- Opening Delimiter -

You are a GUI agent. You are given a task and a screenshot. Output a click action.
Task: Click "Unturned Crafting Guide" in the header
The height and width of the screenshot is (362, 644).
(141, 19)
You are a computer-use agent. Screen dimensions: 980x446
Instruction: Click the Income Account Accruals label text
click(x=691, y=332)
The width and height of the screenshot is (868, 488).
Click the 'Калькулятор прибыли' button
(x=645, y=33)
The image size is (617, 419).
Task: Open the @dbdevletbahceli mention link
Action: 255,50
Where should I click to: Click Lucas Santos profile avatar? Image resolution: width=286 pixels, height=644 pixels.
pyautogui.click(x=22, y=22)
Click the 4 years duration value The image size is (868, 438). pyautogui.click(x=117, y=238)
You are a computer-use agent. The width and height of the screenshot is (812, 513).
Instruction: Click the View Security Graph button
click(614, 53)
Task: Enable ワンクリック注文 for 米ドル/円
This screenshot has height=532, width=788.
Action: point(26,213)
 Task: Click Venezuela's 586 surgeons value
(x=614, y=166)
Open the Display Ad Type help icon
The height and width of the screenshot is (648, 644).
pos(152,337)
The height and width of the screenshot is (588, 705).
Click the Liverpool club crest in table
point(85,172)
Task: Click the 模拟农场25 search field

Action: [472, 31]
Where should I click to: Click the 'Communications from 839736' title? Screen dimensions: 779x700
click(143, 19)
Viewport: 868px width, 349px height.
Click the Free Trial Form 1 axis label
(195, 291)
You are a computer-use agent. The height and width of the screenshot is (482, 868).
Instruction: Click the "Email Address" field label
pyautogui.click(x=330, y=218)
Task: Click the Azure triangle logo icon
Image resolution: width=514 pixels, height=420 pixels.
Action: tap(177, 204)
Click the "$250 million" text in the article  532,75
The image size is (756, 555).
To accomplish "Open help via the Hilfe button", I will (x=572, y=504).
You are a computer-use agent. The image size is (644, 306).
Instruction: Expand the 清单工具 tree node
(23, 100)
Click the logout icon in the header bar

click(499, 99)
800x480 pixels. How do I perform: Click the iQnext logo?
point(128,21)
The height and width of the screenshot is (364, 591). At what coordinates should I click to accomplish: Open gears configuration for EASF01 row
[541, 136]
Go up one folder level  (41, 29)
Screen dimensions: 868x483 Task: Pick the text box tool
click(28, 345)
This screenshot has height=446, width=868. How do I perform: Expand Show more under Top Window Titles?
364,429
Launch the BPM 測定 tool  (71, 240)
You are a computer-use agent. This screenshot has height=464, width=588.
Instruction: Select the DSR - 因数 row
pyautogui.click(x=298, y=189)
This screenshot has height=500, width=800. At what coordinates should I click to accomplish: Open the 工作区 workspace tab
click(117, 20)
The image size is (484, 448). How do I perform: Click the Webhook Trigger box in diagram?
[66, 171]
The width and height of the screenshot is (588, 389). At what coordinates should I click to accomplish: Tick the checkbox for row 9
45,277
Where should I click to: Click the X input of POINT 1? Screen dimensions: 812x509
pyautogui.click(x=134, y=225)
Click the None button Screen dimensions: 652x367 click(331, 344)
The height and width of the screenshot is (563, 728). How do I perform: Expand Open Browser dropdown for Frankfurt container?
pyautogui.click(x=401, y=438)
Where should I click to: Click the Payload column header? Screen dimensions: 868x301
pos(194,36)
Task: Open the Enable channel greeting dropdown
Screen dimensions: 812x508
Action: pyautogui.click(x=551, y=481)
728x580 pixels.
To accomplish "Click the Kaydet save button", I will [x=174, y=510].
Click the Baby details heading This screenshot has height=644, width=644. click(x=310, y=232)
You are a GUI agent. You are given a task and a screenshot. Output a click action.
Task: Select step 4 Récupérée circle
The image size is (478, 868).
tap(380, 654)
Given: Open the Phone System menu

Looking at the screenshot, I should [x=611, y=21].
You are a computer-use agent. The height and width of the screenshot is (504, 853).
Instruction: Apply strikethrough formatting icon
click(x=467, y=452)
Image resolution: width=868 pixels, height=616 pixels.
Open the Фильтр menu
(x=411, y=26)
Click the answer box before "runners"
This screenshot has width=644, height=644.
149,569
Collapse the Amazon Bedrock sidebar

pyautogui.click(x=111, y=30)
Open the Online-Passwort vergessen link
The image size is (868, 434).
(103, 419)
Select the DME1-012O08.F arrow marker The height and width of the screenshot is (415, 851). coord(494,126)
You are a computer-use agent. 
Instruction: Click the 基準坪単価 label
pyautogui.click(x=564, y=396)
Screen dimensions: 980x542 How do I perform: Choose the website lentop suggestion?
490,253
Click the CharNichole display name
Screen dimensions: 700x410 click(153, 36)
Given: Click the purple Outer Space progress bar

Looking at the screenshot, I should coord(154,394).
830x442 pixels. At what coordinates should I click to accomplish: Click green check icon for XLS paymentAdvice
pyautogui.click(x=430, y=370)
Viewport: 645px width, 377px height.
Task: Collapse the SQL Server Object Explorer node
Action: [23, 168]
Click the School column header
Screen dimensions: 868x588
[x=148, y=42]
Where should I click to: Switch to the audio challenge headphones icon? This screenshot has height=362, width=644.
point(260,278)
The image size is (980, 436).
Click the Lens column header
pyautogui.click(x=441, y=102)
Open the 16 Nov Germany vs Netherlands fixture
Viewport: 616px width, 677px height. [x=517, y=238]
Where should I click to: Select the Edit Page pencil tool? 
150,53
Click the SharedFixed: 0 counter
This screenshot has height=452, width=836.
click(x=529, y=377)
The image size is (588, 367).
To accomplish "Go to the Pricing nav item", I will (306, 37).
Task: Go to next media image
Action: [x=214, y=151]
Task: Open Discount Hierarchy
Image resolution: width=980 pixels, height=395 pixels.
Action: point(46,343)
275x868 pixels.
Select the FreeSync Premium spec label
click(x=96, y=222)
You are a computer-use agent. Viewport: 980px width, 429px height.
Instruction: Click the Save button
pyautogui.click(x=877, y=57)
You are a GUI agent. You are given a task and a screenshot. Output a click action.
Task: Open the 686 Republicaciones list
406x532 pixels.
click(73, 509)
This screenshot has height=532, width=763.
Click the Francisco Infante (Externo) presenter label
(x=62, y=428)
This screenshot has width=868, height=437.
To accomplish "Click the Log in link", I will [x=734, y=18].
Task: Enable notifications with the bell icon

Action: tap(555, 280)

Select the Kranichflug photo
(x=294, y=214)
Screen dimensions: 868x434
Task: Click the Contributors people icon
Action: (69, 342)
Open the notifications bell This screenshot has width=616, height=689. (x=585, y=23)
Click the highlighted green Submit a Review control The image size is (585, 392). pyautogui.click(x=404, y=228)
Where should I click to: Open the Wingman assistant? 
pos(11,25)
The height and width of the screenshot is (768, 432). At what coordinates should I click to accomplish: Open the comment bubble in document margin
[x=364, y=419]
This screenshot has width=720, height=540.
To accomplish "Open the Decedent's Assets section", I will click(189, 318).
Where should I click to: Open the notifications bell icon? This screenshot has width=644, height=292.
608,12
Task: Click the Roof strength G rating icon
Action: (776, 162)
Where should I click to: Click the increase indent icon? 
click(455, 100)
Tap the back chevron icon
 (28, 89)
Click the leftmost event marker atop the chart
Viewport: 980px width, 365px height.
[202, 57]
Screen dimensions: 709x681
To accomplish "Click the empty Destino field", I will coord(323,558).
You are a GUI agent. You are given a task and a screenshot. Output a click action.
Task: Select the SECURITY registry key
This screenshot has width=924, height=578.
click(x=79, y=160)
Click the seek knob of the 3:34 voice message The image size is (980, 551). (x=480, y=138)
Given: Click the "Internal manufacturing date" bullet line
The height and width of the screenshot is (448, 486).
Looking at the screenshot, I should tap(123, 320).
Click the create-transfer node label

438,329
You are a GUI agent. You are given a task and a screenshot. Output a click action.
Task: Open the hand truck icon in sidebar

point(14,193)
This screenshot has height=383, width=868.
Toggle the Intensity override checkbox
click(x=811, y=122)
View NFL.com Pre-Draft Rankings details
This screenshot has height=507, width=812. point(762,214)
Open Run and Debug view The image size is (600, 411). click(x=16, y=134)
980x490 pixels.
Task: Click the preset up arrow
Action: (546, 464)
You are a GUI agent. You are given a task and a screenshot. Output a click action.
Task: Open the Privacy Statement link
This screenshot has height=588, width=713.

- Closing Delimiter -

Exercise prompt.
Among the lines above, repeat exactly those from the line with "Instruction: Select the DSR - 因数 row" to the line with "Task: Open the Enable", counting both ends.

Answer space.
Instruction: Select the DSR - 因数 row
pyautogui.click(x=298, y=189)
This screenshot has height=500, width=800. At what coordinates should I click to accomplish: Open the 工作区 workspace tab
click(117, 20)
The image size is (484, 448). How do I perform: Click the Webhook Trigger box in diagram?
[66, 171]
The width and height of the screenshot is (588, 389). At what coordinates should I click to accomplish: Tick the checkbox for row 9
45,277
Where should I click to: Click the X input of POINT 1? Screen dimensions: 812x509
pyautogui.click(x=134, y=225)
Click the None button Screen dimensions: 652x367 click(331, 344)
The height and width of the screenshot is (563, 728). How do I perform: Expand Open Browser dropdown for Frankfurt container?
pyautogui.click(x=401, y=438)
Where should I click to: Click the Payload column header? Screen dimensions: 868x301
pos(194,36)
Task: Open the Enable channel greeting dropdown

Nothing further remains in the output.